Strong consumer demand has to be part of that equation, too. And it remains unclear whether consumers will be comfortable with the idea of buying an electric car, or whether these vehicles will priced to compete with comparable gas-powered models.

Ford would not say what its electric car will cost. The Chevrolet Volt is expected to cost around $40,000.

“It’s the right time to take this step, but it would be presumptive to try and predict what the market is ultimately going to look like,” said Derrick M. Kuzak, Ford’s chief of global product development.

So far, consumers have proved to be fickle about how much they care about fuel economy. When gas prices soared above $4 a gallon last year, sales of the market-leading Prius hybrid surged so quickly that Toyota could not build them fast enough. But demand sagged when gas prices dropped below $2 a gallon.

Industry analysts also note that electric models could be a harder sell than hybrids, which have a gasoline engine to assist and recharge battery packs, freeing them from the need to be plugged in.

Most of the prospective electric models need to be charged for several hours to cover a day’s worth of driving. Ford estimates that its car will need at least a six-hour charge to travel 100 miles. The Volt can get 40 miles on battery power alone, and it has a small gasoline engine that drives a generator to extend its range.

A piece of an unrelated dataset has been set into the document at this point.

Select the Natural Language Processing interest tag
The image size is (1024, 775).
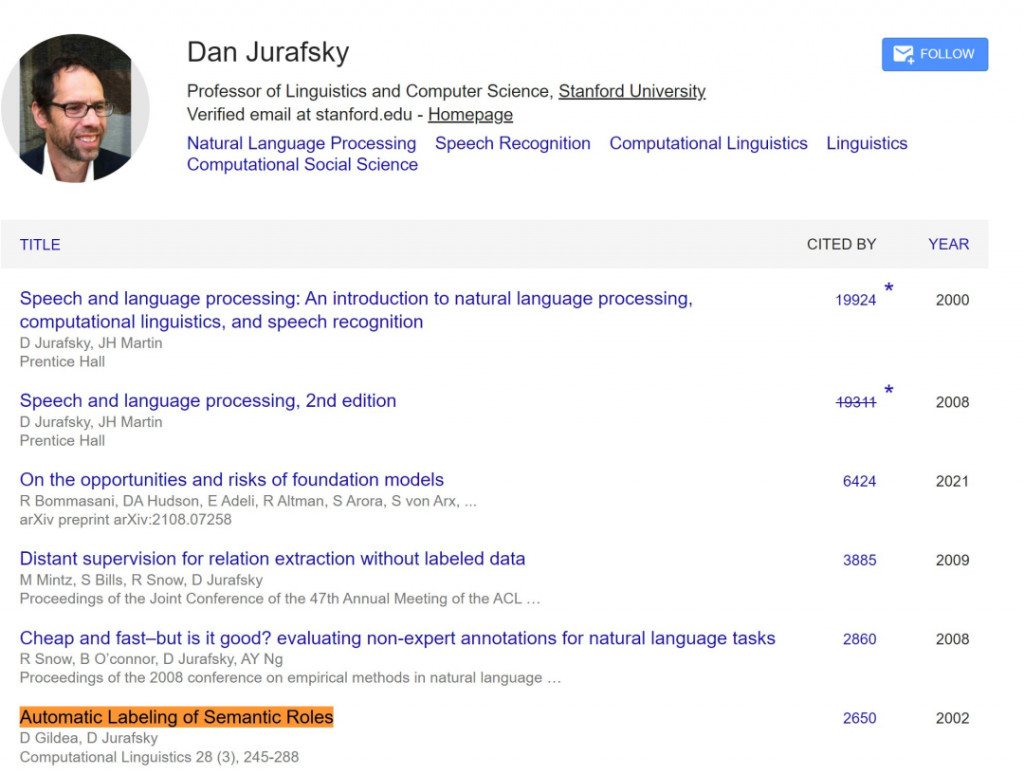(x=301, y=143)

Americans, on average, drive their cars less than 35 miles a day, according to the latest federal statistics, and the industry is likely to play up that fact in its advertising campaigns. With so many families owning two cars, they may see an electric vehicle as an attractive choice for short commutes and running errands.

One way to potentially take the worry out of being stuck with a spent battery is to allow consumers to change them on the fly. The firm Better Place, of Palo Alto, Calif., is working with Nissan and other carmakers to set up stations to offer quick battery exchanges or plug-in charging outlets in Japan, Israel, Denmark and elsewhere. The company has also signed partnership deals in Hawaii and California.

“What will determine the market is not going to be how far your battery can go, but how far your infrastructure is spread so power is available,” said Shai Agassi, the chief executive of Better Place.

The American auto industry’s most notable previous foray into electric vehicles came in the late 1990s, when G.M. introduced the EV-1. That car, which was available in limited numbers only through leases, was pulled from production before it could build a following (though a 2006 documentary about the EV-1 — “Who Killed the Electric Car?” — has developed a following of its own).

Now most of the major car companies have years of experience with hybrid vehicles and their electric systems. While Ford’s Project M was started last year, executives said the company had been moving in this direction since early this decade. Ford first started selling its Escape hybrid S.U.V. in 2004.

Mr. Ford recalled how he used to drive an experimental electric Ranger pickup truck to work each day. “The reason we used a Ranger was because the whole back bed was full of lead-acid batteries,” he said.

The advent of smaller, more advanced lithium-ion batteries has also allowed the car companies to develop electric cars that look, feel and handle much like conventional vehicles.

Ford and its supplier partner, the Canadian firm Magna International, built the Project M prototype in the body of a Ford Focus compact car. It is planning a more distinctive design for the finished product when it goes on the market in two years.

The modest expectations for initial sales are reflected in Ford’s plan for introducing the car at the auto show Sunday. There won’t be the usual dry ice, flashing lights and pounding music.

Instead, there will be a simple announcement at a news conference, and the car will be parked on the street in front of the convention center, available for short test drives by journalists through downtown Detroit.

Lindsay Brooke contributed reporting from Detroit.